School district report paints bleak picture

Without further budget cuts, Los Alamitos Unified School District could be looking at insolvency within the next three years.
LAUSD Board of Education members approved the district’s First Interim Budget Report after a less than optimistic presentation from Assistant Superintendent for Business Services Patricia Meyer during a Tuesday, Dec. 8 meeting.
Interim reports are mandated to validate a school district’s financial solvency and by projecting fiscal activity through the end of the current fiscal year and the next two fiscal years.
California’s economy has caused education to receive the largest cut to per student funding in history. The State is paying $840 per student less to unified districts than it did just two years ago, according to a staff report.
Since the district totally revised its budget in September based on a Revised State Budget in late July, there has been little change to the district’s financial position. The LAUSD has 22.1 percent in its reserve fund for this fiscal year. With no other changes or cuts by the State, the district will see its reserve fund wiped out by 2012-13, Meyer said.
Much of the problem is coming from 25 percent of the cash due to districts for this fiscal year being deferred to next year, creating a severe cash flow problem for many districts. The district is also beginning to see problems with cash flow.
At the end of June 2009, the district had $20.51 million as its General Fund Cash Balance.
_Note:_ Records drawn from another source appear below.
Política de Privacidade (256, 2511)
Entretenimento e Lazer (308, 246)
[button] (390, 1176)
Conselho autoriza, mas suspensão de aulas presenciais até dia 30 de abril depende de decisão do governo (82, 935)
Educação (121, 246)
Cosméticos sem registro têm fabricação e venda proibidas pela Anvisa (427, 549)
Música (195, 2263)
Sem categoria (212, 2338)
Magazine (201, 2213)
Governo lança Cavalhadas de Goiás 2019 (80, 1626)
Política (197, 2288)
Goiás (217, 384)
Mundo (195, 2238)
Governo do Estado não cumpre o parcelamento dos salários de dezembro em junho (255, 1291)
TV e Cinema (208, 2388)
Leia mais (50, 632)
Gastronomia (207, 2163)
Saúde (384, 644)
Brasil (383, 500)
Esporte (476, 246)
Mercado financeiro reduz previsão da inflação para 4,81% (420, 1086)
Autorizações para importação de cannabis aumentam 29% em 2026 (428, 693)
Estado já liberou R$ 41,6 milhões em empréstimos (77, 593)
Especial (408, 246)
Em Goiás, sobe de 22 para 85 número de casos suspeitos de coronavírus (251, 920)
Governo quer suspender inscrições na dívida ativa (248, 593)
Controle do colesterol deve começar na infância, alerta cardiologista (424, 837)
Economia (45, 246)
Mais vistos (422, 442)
At the end of the current fiscal year, June 30, that is expected to drop to $13.61 million and then fall to $3.66 million at the end of the 2010-11 fiscal year.
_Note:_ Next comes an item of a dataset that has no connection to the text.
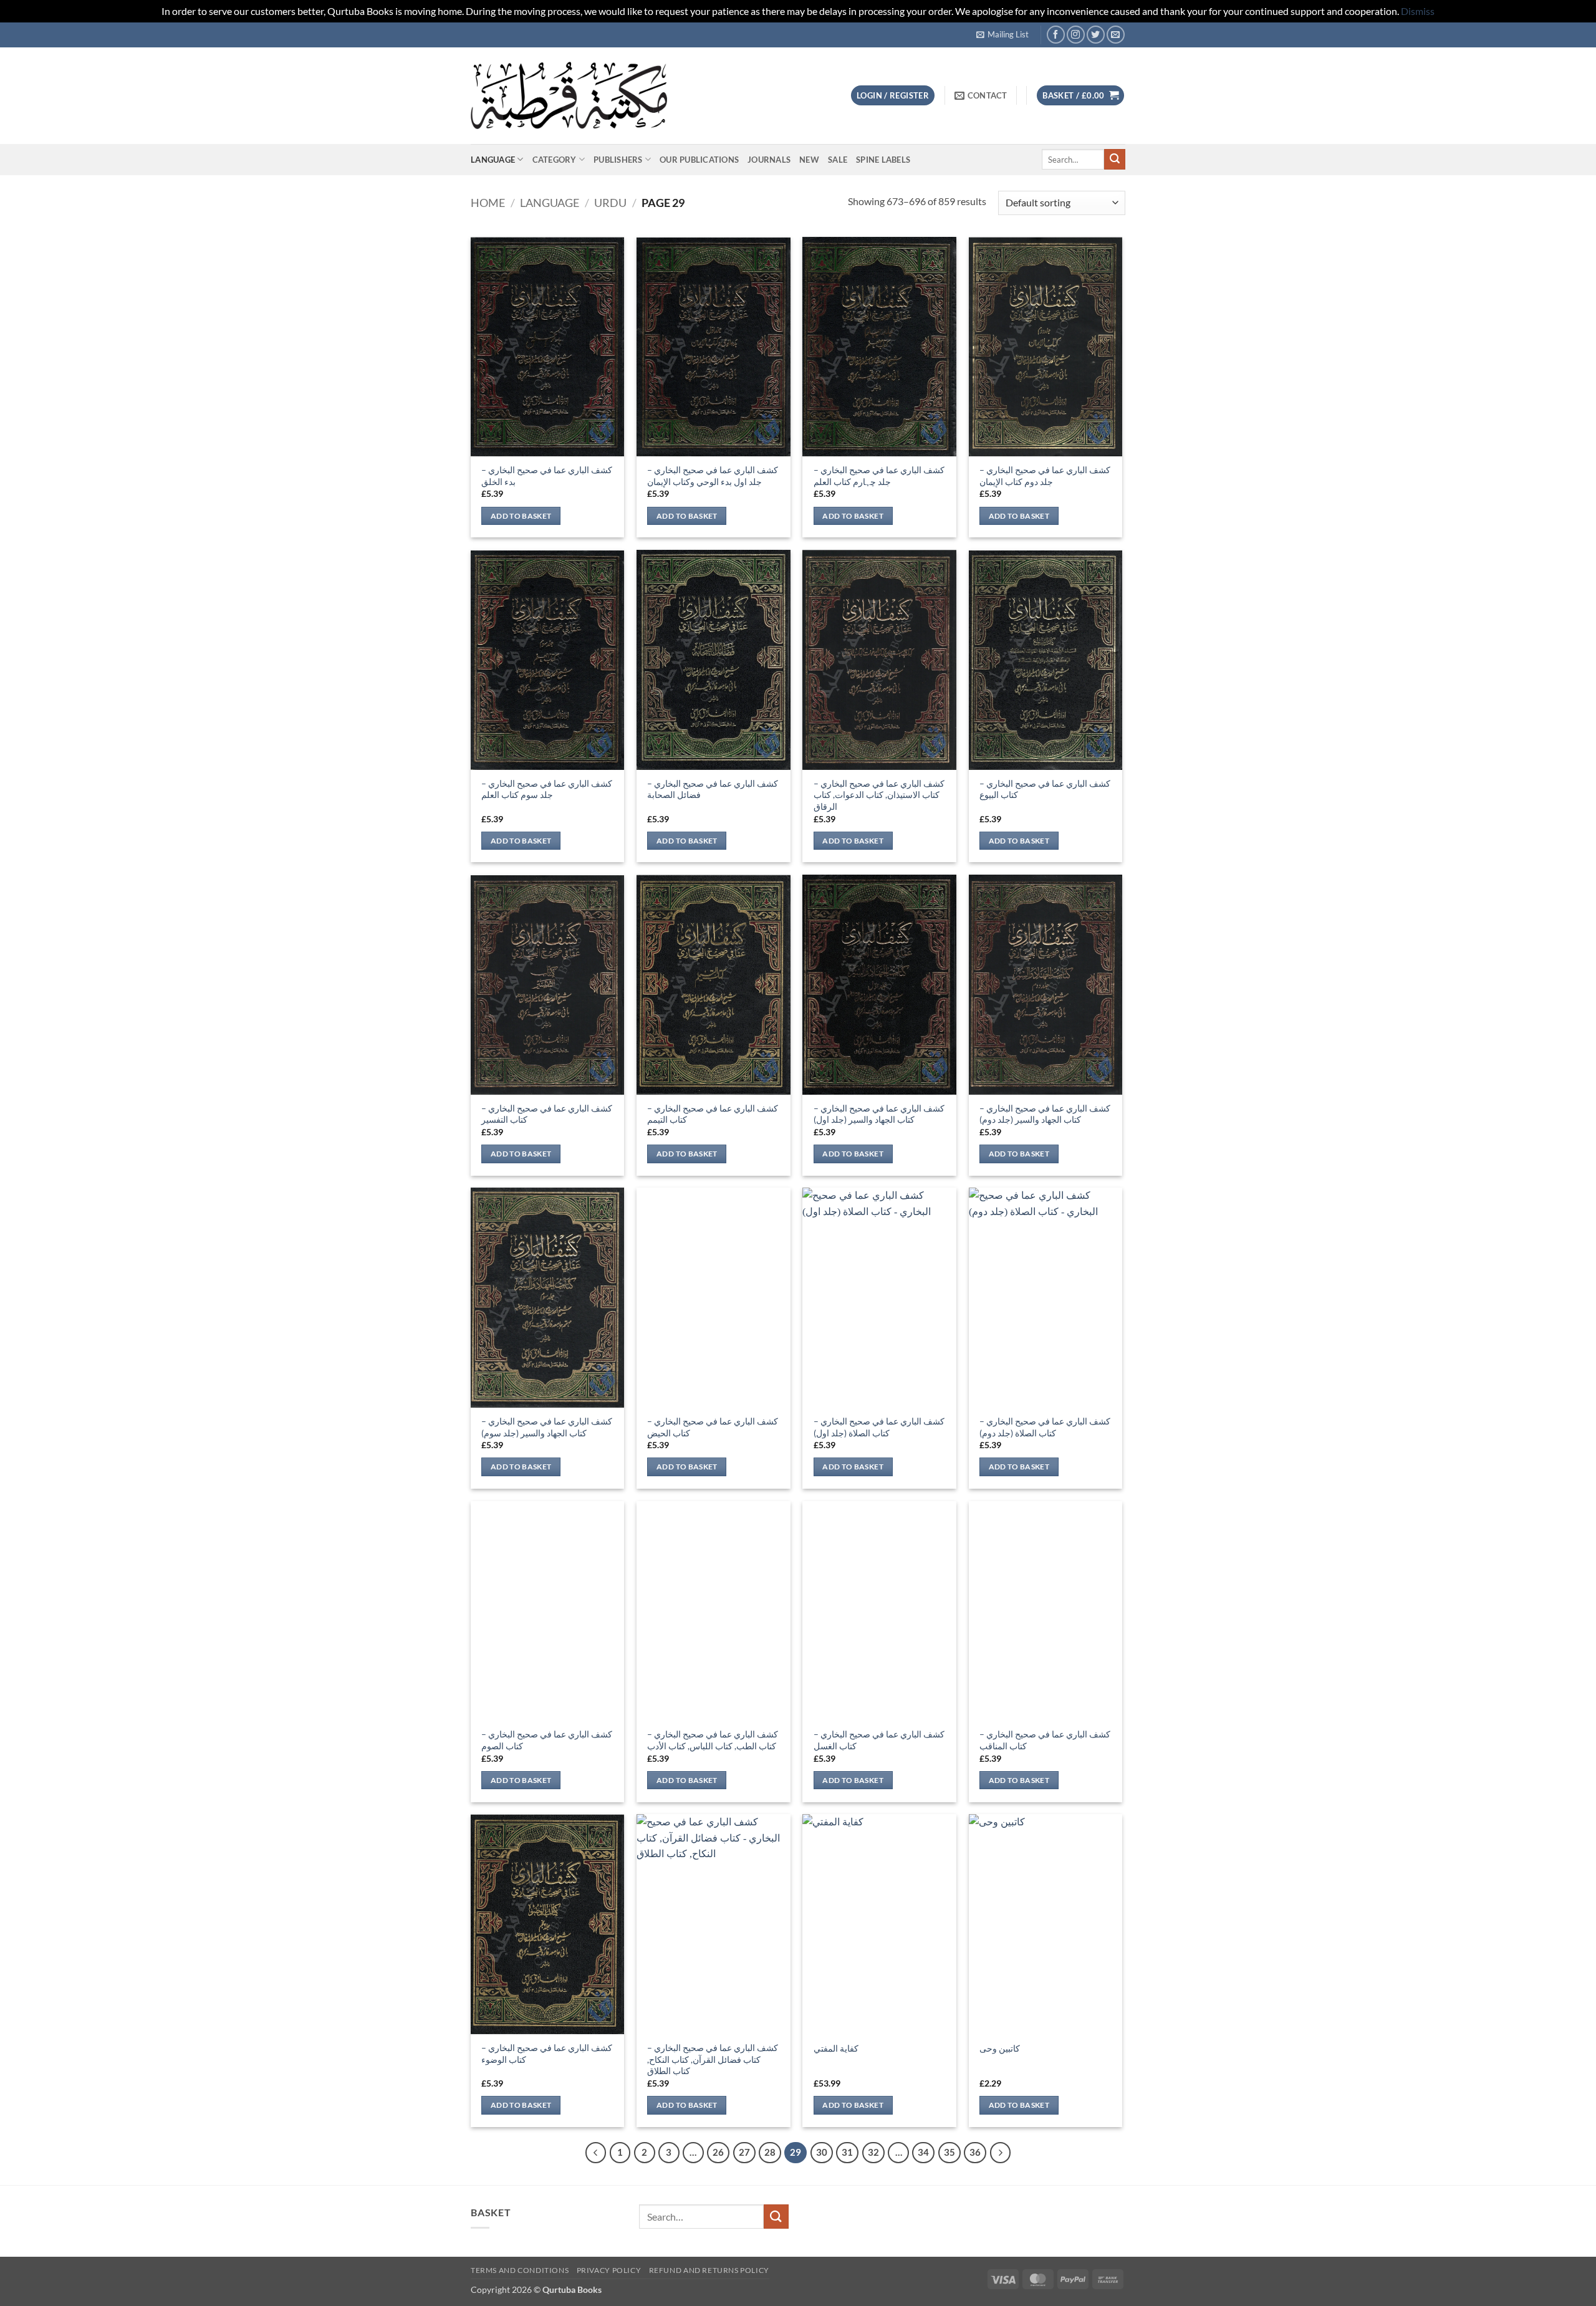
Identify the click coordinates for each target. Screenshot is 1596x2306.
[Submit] (1114, 159)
The district is deficit spending to the tune of $4.1 million this year because of the deferrals and cuts.
Meyer told the board to remain solvent in 2012-13 with the required three-percent in reserve for economic uncertainty, the district will have to cut $1.16 million from this year’s budget.
The longer it waits to make the cuts, the deeper they will have to be, Meyer said.
If the district waits until 2012-13 to make the cuts, $4.55 million will need to be trimmed in order to keep the required three percent in reserve.
Meyer insists the district is still in good financial shape at the present, but should address its financial issues sooner rather than later as part of a long term plan to allow the district to remain solvent.